* **PROBLEM STATEMENT**
As the answer, set down the lines below from the one containing "1225x980 pixels." through the one containing "Task: Select the Playback item under Decoders", exactly and inclusively, and no others.

Recorded data
*** Begin section ***

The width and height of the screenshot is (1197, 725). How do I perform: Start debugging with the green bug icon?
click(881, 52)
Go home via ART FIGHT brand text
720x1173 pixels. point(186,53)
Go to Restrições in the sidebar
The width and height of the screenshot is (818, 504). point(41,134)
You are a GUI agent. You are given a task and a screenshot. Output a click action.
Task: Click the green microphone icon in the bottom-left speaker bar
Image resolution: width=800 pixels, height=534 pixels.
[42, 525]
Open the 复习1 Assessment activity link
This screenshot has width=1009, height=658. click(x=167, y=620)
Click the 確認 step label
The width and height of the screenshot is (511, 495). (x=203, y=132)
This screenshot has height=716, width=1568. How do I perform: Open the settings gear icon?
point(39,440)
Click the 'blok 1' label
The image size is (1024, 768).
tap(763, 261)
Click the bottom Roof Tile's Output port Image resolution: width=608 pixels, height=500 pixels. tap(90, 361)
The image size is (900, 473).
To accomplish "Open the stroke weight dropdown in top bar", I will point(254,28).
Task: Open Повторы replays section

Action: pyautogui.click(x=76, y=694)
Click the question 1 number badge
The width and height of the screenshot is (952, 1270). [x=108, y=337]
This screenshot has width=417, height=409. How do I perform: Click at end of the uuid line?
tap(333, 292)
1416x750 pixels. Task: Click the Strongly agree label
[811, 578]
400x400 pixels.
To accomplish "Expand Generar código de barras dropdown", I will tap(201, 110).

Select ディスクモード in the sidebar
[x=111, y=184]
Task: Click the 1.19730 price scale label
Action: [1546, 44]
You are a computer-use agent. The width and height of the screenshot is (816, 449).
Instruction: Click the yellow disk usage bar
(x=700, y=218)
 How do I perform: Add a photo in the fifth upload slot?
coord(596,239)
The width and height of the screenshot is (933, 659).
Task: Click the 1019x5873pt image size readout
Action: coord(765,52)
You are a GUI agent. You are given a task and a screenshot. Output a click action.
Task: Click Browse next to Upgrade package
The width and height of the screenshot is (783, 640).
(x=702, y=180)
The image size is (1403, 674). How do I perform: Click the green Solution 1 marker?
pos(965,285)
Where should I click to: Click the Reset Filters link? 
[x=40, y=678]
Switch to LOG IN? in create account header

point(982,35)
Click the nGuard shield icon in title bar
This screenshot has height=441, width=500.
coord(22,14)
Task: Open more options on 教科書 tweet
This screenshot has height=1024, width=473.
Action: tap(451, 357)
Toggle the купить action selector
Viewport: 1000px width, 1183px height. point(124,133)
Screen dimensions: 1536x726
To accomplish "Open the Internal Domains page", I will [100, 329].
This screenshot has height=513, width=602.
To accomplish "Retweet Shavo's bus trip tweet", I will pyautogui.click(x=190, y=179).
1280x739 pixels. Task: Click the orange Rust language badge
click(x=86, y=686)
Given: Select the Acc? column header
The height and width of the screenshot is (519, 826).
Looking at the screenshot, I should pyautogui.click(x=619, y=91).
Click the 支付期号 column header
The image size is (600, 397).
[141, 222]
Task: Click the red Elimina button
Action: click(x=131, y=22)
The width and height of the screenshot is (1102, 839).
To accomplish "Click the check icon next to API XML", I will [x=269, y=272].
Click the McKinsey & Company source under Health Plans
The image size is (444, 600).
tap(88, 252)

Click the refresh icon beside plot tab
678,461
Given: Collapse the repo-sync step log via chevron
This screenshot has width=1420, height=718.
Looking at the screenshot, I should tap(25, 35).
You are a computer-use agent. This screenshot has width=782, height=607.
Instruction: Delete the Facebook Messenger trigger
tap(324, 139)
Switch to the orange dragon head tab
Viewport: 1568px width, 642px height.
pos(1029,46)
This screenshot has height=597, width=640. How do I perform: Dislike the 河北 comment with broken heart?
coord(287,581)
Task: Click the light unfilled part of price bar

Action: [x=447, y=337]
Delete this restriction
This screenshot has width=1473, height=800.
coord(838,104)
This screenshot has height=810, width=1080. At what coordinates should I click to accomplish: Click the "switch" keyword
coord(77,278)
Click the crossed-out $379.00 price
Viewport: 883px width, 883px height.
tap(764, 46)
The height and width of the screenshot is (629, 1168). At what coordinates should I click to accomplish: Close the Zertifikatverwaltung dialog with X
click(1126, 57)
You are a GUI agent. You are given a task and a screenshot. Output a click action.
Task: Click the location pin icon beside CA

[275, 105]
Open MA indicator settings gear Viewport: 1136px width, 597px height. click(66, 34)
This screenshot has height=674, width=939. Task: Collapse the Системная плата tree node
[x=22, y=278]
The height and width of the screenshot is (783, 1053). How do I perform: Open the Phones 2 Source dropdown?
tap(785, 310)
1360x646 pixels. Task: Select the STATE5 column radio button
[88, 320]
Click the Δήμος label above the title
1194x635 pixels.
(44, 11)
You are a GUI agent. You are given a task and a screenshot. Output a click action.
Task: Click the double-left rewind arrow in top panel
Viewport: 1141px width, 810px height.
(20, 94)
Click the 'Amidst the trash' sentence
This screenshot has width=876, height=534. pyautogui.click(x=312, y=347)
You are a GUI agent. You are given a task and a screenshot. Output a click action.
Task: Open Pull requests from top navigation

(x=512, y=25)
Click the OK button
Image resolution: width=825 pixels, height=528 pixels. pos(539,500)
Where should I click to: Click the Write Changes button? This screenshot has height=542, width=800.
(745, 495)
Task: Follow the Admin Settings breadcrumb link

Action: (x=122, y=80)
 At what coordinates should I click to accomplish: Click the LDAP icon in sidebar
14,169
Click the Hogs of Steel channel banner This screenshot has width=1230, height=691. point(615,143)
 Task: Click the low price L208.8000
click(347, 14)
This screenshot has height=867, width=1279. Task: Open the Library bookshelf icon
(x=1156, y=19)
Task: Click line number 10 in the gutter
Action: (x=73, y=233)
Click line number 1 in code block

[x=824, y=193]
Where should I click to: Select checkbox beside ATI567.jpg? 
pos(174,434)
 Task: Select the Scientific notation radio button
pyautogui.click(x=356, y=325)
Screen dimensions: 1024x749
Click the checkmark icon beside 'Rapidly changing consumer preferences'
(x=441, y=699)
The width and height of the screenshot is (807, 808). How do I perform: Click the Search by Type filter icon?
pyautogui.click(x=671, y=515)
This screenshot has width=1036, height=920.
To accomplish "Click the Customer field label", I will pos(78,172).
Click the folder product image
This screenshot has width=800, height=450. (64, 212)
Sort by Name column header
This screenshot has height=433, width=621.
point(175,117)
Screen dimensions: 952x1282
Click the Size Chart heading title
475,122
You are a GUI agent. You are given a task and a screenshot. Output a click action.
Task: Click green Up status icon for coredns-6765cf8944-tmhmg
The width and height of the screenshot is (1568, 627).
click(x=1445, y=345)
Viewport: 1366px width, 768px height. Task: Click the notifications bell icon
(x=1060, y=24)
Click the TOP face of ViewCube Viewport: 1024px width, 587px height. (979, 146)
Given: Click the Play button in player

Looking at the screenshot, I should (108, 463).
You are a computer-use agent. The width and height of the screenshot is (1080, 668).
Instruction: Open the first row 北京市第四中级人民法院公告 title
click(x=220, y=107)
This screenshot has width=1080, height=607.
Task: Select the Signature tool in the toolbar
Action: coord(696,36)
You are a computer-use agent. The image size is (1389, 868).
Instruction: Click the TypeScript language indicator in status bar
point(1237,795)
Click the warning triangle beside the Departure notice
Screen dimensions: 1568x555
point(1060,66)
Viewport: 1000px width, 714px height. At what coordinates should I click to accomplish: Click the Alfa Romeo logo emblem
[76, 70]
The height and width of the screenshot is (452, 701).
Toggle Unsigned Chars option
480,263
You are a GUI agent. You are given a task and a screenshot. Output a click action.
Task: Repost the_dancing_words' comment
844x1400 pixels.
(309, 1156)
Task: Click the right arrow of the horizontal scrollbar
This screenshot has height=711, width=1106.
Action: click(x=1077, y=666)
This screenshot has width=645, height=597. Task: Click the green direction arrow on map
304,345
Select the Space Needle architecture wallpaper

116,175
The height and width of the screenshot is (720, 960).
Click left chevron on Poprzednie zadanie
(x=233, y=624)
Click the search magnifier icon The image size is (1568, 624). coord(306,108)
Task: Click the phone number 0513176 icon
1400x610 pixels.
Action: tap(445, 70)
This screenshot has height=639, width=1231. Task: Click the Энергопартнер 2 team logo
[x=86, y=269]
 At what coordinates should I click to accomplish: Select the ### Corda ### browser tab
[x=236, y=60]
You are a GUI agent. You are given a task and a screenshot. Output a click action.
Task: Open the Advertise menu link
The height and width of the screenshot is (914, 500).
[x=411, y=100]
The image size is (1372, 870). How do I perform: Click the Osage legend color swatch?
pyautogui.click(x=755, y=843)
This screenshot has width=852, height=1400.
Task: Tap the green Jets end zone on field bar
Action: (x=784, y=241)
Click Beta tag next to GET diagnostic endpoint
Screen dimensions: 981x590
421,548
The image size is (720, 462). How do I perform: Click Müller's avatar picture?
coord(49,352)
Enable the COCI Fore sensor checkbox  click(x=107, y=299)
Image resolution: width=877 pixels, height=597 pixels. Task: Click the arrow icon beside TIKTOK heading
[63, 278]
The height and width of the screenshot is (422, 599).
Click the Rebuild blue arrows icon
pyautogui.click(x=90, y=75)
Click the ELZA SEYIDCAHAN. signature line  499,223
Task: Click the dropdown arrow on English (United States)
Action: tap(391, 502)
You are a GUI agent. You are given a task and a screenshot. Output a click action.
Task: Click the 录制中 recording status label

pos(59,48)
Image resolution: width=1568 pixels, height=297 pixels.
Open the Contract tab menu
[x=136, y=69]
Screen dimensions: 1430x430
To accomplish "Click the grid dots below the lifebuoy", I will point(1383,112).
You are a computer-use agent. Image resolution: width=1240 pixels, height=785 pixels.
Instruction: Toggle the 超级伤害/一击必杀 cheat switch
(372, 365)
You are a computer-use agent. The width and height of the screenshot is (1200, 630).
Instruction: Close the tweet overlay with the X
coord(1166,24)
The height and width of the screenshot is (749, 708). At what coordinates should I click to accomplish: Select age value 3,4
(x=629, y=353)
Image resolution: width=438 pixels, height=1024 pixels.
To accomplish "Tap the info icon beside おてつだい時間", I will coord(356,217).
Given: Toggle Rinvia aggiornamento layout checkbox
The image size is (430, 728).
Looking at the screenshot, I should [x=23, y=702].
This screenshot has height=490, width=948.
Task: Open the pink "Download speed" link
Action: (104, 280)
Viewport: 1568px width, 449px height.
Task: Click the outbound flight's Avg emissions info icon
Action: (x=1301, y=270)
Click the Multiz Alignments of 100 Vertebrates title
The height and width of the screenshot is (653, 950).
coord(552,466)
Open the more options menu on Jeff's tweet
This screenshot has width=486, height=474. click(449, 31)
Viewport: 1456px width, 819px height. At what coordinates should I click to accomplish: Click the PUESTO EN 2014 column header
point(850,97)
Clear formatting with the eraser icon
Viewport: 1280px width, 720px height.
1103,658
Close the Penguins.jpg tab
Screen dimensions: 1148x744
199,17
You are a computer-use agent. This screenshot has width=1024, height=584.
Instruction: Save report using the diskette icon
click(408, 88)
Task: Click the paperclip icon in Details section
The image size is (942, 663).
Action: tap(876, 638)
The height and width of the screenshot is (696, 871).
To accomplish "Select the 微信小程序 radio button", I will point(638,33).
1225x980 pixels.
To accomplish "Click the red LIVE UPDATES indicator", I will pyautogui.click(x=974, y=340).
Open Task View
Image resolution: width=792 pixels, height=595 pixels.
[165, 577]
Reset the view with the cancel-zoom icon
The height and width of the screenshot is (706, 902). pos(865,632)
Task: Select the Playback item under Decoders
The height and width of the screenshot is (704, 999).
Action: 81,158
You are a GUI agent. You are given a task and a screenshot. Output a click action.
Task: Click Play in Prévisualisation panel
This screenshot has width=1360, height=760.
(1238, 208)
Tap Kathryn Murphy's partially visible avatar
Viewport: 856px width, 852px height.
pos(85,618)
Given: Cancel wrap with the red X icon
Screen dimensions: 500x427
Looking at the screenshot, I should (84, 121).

*** End section ***

* **ANSWER TO THIS EXERCISE**
1225x980 pixels.
To accomplish "Click the red LIVE UPDATES indicator", I will pyautogui.click(x=974, y=340).
Open Task View
Image resolution: width=792 pixels, height=595 pixels.
[165, 577]
Reset the view with the cancel-zoom icon
The height and width of the screenshot is (706, 902). pos(865,632)
Task: Select the Playback item under Decoders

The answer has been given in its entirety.